As is our wont, we took the Heathrow express into Paddington, admired the station (the statue of Paddington bear was sporting a cheery yellow striped scarf, no doubt the gift of an admirer), and took a turn about the neighborhood, and  found some lunch. 

From there, we strolled in the direction of the New London Architecture Centre, where they were having an exhibition called Planes, Trains and Drains, on urban planning for London and the surrounding areas.   They'd evidently used the hosting of the London Olympic Games to achieve a number of infrastructure improvements, and the scope (plans that would require revision and extension in 2031 were 'short term') was very impressive.  In particular the recognition that improving transport would require not only changes to the transport network, but to foot and car traffic areas in the areas that were getting better service.

They had an impressive model of the city of London:

And are devoting considerable effort toto low rise urban development and increased density.   They're also in the process of updating the amazing Victorian sewer system (developed by Joseph Bazalgette) and already carrying much more than the capacity it was designed for.   (If you're starting to wonder about people who are so enthused about drainage, all I can tell you is that we're both engineers. Using technology to solve problems excites us.)

From there we went back out into the brilliant sunshine and walked up to Kings Cross to see the new renovation there.  It had been featured in the exhibition we'd just seen, and the station had been thoroughly torn apart during our last visit, so we were quite curious.

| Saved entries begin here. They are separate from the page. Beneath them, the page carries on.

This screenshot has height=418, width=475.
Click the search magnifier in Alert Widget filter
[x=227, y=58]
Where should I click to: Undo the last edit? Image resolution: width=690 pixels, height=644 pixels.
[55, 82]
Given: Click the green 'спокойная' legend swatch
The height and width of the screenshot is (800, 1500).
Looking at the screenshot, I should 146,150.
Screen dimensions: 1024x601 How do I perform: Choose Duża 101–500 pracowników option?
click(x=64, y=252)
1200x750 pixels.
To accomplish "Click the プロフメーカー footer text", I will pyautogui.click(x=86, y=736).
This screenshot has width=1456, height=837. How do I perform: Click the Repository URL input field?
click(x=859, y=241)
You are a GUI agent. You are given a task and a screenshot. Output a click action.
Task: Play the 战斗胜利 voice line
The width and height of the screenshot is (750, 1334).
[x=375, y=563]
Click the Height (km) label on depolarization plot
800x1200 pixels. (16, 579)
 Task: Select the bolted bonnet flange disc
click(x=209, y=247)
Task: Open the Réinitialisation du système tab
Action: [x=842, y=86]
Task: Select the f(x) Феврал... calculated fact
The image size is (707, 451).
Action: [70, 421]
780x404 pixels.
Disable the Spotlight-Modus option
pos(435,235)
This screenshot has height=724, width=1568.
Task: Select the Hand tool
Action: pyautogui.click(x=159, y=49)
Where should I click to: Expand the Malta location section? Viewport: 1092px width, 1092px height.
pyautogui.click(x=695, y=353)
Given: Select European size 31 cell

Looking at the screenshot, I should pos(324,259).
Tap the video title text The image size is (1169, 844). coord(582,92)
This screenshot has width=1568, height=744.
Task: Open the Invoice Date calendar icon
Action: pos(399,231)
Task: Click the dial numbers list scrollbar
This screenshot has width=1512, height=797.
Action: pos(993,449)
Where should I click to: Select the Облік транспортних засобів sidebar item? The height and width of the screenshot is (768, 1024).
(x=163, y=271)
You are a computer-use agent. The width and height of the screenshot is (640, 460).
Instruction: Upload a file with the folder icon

It proved spectacular- they've roofed over a bunch of open areas, keeping the existing station facade, but adapting it into an extensive area of shops and restaurants, a bit similarly to the design of the huge covered courtyard of the British Museum. 

And the British museum was where we headed next.  We were disappointed to find that the Ice Age exhibition (one of two current special exhibitions) was sold out, but not so disappointed we were willing to throw money at the problem (we could likely have gotten in by becoming museum members...which we would have happily done, were we able to visit more often than once every few years).    Instead we walked through the exhibition on the Enlightenment, which was rather apt given how much of the early part of our trip involves the naturalists and collectors of the Enlightenment.

After the museum, some more strolling took us to Busaba Eathai (a longtime favorite of ours) for dinner, and then to Waterloo station to catch the train down to Dorchester, where we were staying for the first few days of our trip.